» DIRECTIONS
Each line of the material must be returned exactly.

★ ★ ★ ★ ★ ★ ★

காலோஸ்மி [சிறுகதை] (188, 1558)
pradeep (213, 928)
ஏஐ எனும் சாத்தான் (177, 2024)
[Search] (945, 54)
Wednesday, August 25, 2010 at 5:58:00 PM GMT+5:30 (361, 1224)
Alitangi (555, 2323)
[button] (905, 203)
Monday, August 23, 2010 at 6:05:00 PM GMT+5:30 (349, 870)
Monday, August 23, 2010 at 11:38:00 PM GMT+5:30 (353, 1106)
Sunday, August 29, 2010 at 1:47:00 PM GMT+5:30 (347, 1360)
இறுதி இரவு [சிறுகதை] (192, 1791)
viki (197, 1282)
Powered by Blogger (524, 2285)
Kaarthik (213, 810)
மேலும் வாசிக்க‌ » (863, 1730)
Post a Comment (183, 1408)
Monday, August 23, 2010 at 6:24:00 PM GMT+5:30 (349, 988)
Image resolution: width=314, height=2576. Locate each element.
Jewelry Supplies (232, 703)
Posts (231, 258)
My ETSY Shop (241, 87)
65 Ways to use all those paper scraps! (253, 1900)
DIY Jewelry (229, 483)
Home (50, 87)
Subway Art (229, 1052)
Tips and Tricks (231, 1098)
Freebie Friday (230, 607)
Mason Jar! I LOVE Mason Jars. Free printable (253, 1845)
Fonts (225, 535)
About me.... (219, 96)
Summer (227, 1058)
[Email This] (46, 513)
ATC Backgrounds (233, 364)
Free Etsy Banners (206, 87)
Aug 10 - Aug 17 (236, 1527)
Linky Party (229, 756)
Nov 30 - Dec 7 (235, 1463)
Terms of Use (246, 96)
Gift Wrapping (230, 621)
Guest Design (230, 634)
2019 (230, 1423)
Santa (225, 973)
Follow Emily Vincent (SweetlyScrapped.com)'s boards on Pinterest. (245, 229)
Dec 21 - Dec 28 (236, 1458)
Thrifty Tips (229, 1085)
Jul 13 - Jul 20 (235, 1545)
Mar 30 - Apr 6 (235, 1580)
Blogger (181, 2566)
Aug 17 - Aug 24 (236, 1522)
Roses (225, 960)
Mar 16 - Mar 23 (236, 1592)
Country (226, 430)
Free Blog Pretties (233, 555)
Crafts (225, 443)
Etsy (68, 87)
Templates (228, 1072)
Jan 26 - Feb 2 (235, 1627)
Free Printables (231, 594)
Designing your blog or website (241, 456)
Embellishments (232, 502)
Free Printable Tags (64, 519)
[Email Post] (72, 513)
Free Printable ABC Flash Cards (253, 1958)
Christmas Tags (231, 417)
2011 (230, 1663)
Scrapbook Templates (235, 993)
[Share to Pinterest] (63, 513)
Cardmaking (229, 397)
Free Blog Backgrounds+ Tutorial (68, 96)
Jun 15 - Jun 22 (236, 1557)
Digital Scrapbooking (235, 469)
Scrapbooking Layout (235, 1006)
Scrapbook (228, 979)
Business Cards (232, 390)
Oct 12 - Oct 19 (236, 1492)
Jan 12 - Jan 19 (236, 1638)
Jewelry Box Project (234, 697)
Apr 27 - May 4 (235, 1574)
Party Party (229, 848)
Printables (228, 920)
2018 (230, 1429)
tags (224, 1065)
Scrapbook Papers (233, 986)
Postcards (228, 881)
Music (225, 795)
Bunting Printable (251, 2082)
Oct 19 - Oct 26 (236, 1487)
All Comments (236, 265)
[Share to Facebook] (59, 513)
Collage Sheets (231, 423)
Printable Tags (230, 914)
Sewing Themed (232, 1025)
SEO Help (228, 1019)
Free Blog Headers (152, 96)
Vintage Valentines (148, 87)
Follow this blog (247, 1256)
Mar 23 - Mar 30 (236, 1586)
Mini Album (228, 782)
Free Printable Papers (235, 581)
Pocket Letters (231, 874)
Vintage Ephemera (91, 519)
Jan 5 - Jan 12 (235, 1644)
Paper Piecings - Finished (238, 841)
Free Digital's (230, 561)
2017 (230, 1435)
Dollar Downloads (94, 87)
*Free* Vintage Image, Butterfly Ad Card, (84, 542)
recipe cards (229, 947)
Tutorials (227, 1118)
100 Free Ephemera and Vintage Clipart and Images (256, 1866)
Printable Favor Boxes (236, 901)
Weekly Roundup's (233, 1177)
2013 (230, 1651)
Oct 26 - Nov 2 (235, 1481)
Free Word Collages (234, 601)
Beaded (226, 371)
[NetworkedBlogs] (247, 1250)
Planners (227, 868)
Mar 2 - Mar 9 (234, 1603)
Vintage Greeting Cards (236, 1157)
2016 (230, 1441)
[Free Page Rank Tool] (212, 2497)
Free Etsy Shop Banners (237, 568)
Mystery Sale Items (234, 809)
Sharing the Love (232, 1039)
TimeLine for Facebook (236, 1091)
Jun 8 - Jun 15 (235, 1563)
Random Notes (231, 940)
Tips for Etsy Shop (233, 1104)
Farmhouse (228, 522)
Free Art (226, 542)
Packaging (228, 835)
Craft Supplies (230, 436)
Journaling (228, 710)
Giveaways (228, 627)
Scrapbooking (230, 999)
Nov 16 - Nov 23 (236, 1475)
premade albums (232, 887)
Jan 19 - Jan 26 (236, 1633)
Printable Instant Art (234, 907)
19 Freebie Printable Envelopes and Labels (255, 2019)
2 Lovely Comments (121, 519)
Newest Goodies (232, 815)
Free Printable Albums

★ ★ ★ ★ ★ ★ ★

» YOUR RESPONSE
காலோஸ்மி [சிறுகதை] (188, 1558)
pradeep (213, 928)
ஏஐ எனும் சாத்தான் (177, 2024)
[Search] (945, 54)
Wednesday, August 25, 2010 at 5:58:00 PM GMT+5:30 (361, 1224)
Alitangi (555, 2323)
[button] (905, 203)
Monday, August 23, 2010 at 6:05:00 PM GMT+5:30 (349, 870)
Monday, August 23, 2010 at 11:38:00 PM GMT+5:30 (353, 1106)
Sunday, August 29, 2010 at 1:47:00 PM GMT+5:30 (347, 1360)
இறுதி இரவு [சிறுகதை] (192, 1791)
viki (197, 1282)
Powered by Blogger (524, 2285)
Kaarthik (213, 810)
மேலும் வாசிக்க‌ » (863, 1730)
Post a Comment (183, 1408)
Monday, August 23, 2010 at 6:24:00 PM GMT+5:30 (349, 988)
Image resolution: width=314, height=2576. Locate each element.
Jewelry Supplies (232, 703)
Posts (231, 258)
My ETSY Shop (241, 87)
65 Ways to use all those paper scraps! (253, 1900)
DIY Jewelry (229, 483)
Home (50, 87)
Subway Art (229, 1052)
Tips and Tricks (231, 1098)
Freebie Friday (230, 607)
Mason Jar! I LOVE Mason Jars. Free printable (253, 1845)
Fonts (225, 535)
About me.... (219, 96)
Summer (227, 1058)
[Email This] (46, 513)
ATC Backgrounds (233, 364)
Free Etsy Banners (206, 87)
Aug 10 - Aug 17 (236, 1527)
Linky Party (229, 756)
Nov 30 - Dec 7 (235, 1463)
Terms of Use (246, 96)
Gift Wrapping (230, 621)
Guest Design (230, 634)
2019 (230, 1423)
Santa (225, 973)
Follow Emily Vincent (SweetlyScrapped.com)'s boards on Pinterest. (245, 229)
Dec 21 - Dec 28 (236, 1458)
Thrifty Tips (229, 1085)
Jul 13 - Jul 20 (235, 1545)
Mar 30 - Apr 6 (235, 1580)
Blogger (181, 2566)
Aug 17 - Aug 24 (236, 1522)
Roses (225, 960)
Mar 16 - Mar 23 (236, 1592)
Country (226, 430)
Free Blog Pretties (233, 555)
Crafts (225, 443)
Etsy (68, 87)
Templates (228, 1072)
Jan 26 - Feb 2 (235, 1627)
Free Printables (231, 594)
Designing your blog or website (241, 456)
Embellishments (232, 502)
Free Printable Tags (64, 519)
[Email Post] (72, 513)
Free Printable ABC Flash Cards (253, 1958)
Christmas Tags (231, 417)
2011 (230, 1663)
Scrapbook Templates (235, 993)
[Share to Pinterest] (63, 513)
Cardmaking (229, 397)
Free Blog Backgrounds+ Tutorial (68, 96)
Jun 15 - Jun 22 (236, 1557)
Digital Scrapbooking (235, 469)
Scrapbooking Layout (235, 1006)
Scrapbook (228, 979)
Business Cards (232, 390)
Oct 12 - Oct 19 (236, 1492)
Jan 12 - Jan 19 (236, 1638)
Jewelry Box Project (234, 697)
Apr 27 - May 4 (235, 1574)
Party Party (229, 848)
Printables (228, 920)
2018 (230, 1429)
tags (224, 1065)
Scrapbook Papers (233, 986)
Postcards (228, 881)
Music (225, 795)
Bunting Printable (251, 2082)
Oct 19 - Oct 26 (236, 1487)
All Comments (236, 265)
[Share to Facebook] (59, 513)
Collage Sheets (231, 423)
Printable Tags (230, 914)
Sewing Themed (232, 1025)
SEO Help (228, 1019)
Free Blog Headers (152, 96)
Vintage Valentines (148, 87)
Follow this blog (247, 1256)
Mar 23 - Mar 30 (236, 1586)
Mini Album (228, 782)
Free Printable Papers (235, 581)
Pocket Letters (231, 874)
Vintage Ephemera (91, 519)
Jan 5 - Jan 12 (235, 1644)
Paper Piecings - Finished (238, 841)
Free Digital's (230, 561)
2017 (230, 1435)
Dollar Downloads (94, 87)
*Free* Vintage Image, Butterfly Ad Card, (84, 542)
recipe cards (229, 947)
Tutorials (227, 1118)
100 Free Ephemera and Vintage Clipart and Images (256, 1866)
Printable Favor Boxes (236, 901)
Weekly Roundup's (233, 1177)
2013 (230, 1651)
Oct 26 - Nov 2 (235, 1481)
Free Word Collages (234, 601)
Beaded (226, 371)
[NetworkedBlogs] (247, 1250)
Planners (227, 868)
Mar 2 - Mar 9 (234, 1603)
Vintage Greeting Cards (236, 1157)
2016 (230, 1441)
[Free Page Rank Tool] (212, 2497)
Free Etsy Shop Banners (237, 568)
Mystery Sale Items (234, 809)
Sharing the Love (232, 1039)
TimeLine for Facebook (236, 1091)
Jun 8 - Jun 15 (235, 1563)
Random Notes (231, 940)
Tips for Etsy Shop (233, 1104)
Farmhouse (228, 522)
Free Art (226, 542)
Packaging (228, 835)
Craft Supplies (230, 436)
Journaling (228, 710)
Giveaways (228, 627)
Scrapbooking (230, 999)
Nov 16 - Nov 23 (236, 1475)
premade albums (232, 887)
Jan 19 - Jan 26 (236, 1633)
Printable Instant Art (234, 907)
19 Freebie Printable Envelopes and Labels (255, 2019)
2 Lovely Comments (121, 519)
Newest Goodies (232, 815)
Free Printable Albums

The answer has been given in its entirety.